● WHAT THIS TASK INVOLVES
Reproduce each of the following items verbatim, line for line.

##### ENTRIES SHOWN

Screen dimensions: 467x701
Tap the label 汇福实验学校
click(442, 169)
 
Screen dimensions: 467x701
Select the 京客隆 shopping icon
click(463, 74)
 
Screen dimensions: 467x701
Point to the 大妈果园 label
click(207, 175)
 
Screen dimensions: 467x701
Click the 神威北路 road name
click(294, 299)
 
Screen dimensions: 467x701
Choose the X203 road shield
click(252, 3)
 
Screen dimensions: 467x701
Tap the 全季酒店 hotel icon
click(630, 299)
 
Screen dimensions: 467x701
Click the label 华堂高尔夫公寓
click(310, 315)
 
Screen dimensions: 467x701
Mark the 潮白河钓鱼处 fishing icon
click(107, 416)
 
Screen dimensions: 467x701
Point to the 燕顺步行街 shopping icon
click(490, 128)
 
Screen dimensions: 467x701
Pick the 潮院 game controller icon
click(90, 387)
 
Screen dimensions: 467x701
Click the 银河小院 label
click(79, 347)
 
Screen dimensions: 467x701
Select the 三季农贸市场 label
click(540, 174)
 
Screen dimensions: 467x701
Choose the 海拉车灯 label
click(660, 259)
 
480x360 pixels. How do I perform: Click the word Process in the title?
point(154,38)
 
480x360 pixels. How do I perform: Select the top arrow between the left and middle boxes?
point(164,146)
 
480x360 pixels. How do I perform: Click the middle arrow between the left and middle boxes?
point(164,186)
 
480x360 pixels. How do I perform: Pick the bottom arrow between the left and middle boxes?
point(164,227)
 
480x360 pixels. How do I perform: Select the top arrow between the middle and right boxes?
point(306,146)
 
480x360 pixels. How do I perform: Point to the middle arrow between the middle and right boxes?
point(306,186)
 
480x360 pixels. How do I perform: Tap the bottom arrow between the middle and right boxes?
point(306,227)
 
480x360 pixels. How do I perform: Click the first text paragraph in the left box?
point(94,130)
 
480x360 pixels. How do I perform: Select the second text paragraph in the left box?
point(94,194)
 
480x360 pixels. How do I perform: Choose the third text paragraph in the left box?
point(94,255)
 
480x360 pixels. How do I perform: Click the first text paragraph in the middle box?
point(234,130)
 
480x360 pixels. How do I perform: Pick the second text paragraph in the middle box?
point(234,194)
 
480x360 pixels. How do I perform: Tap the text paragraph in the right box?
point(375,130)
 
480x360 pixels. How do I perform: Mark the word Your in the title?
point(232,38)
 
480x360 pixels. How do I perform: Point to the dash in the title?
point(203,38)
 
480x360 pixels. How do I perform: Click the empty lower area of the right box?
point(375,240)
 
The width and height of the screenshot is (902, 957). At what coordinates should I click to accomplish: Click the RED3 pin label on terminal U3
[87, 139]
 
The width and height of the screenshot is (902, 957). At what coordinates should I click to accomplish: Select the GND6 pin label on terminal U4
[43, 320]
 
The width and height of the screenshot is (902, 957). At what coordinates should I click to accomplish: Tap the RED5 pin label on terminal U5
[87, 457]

##########

● ANSWER TO THIS EXERCISE
Screen dimensions: 467x701
Tap the label 汇福实验学校
click(442, 169)
 
Screen dimensions: 467x701
Select the 京客隆 shopping icon
click(463, 74)
 
Screen dimensions: 467x701
Point to the 大妈果园 label
click(207, 175)
 
Screen dimensions: 467x701
Click the 神威北路 road name
click(294, 299)
 
Screen dimensions: 467x701
Choose the X203 road shield
click(252, 3)
 
Screen dimensions: 467x701
Tap the 全季酒店 hotel icon
click(630, 299)
 
Screen dimensions: 467x701
Click the label 华堂高尔夫公寓
click(310, 315)
 
Screen dimensions: 467x701
Mark the 潮白河钓鱼处 fishing icon
click(107, 416)
 
Screen dimensions: 467x701
Point to the 燕顺步行街 shopping icon
click(490, 128)
 
Screen dimensions: 467x701
Pick the 潮院 game controller icon
click(90, 387)
 
Screen dimensions: 467x701
Click the 银河小院 label
click(79, 347)
 
Screen dimensions: 467x701
Select the 三季农贸市场 label
click(540, 174)
 
Screen dimensions: 467x701
Choose the 海拉车灯 label
click(660, 259)
 
480x360 pixels. How do I perform: Click the word Process in the title?
point(154,38)
 
480x360 pixels. How do I perform: Select the top arrow between the left and middle boxes?
point(164,146)
 
480x360 pixels. How do I perform: Click the middle arrow between the left and middle boxes?
point(164,186)
 
480x360 pixels. How do I perform: Pick the bottom arrow between the left and middle boxes?
point(164,227)
 
480x360 pixels. How do I perform: Select the top arrow between the middle and right boxes?
point(306,146)
 
480x360 pixels. How do I perform: Point to the middle arrow between the middle and right boxes?
point(306,186)
 
480x360 pixels. How do I perform: Tap the bottom arrow between the middle and right boxes?
point(306,227)
 
480x360 pixels. How do I perform: Click the first text paragraph in the left box?
point(94,130)
 
480x360 pixels. How do I perform: Select the second text paragraph in the left box?
point(94,194)
 
480x360 pixels. How do I perform: Choose the third text paragraph in the left box?
point(94,255)
 
480x360 pixels. How do I perform: Click the first text paragraph in the middle box?
point(234,130)
 
480x360 pixels. How do I perform: Pick the second text paragraph in the middle box?
point(234,194)
 
480x360 pixels. How do I perform: Tap the text paragraph in the right box?
point(375,130)
 
480x360 pixels. How do I perform: Mark the word Your in the title?
point(232,38)
 
480x360 pixels. How do I perform: Point to the dash in the title?
point(203,38)
 
480x360 pixels. How do I perform: Click the empty lower area of the right box?
point(375,240)
 
The width and height of the screenshot is (902, 957). At what coordinates should I click to accomplish: Click the RED3 pin label on terminal U3
[87, 139]
 
The width and height of the screenshot is (902, 957). At what coordinates should I click to accomplish: Select the GND6 pin label on terminal U4
[43, 320]
 
The width and height of the screenshot is (902, 957). At what coordinates should I click to accomplish: Tap the RED5 pin label on terminal U5
[87, 457]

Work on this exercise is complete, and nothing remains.